### Supplied data
++++++++
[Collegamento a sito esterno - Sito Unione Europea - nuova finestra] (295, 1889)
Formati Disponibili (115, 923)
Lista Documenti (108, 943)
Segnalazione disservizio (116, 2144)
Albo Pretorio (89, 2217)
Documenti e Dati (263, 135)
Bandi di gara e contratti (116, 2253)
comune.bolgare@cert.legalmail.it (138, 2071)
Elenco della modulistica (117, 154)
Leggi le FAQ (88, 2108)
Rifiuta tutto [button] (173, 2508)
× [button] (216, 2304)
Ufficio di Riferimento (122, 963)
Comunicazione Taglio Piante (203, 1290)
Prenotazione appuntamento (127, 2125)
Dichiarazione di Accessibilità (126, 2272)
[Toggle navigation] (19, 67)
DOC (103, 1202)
++++++++
### What to work on
Copy all of the lines above, keeping every character the same.

### Solution to this task
[Collegamento a sito esterno - Sito Unione Europea - nuova finestra] (295, 1889)
Formati Disponibili (115, 923)
Lista Documenti (108, 943)
Segnalazione disservizio (116, 2144)
Albo Pretorio (89, 2217)
Documenti e Dati (263, 135)
Bandi di gara e contratti (116, 2253)
comune.bolgare@cert.legalmail.it (138, 2071)
Elenco della modulistica (117, 154)
Leggi le FAQ (88, 2108)
Rifiuta tutto [button] (173, 2508)
× [button] (216, 2304)
Ufficio di Riferimento (122, 963)
Comunicazione Taglio Piante (203, 1290)
Prenotazione appuntamento (127, 2125)
Dichiarazione di Accessibilità (126, 2272)
[Toggle navigation] (19, 67)
DOC (103, 1202)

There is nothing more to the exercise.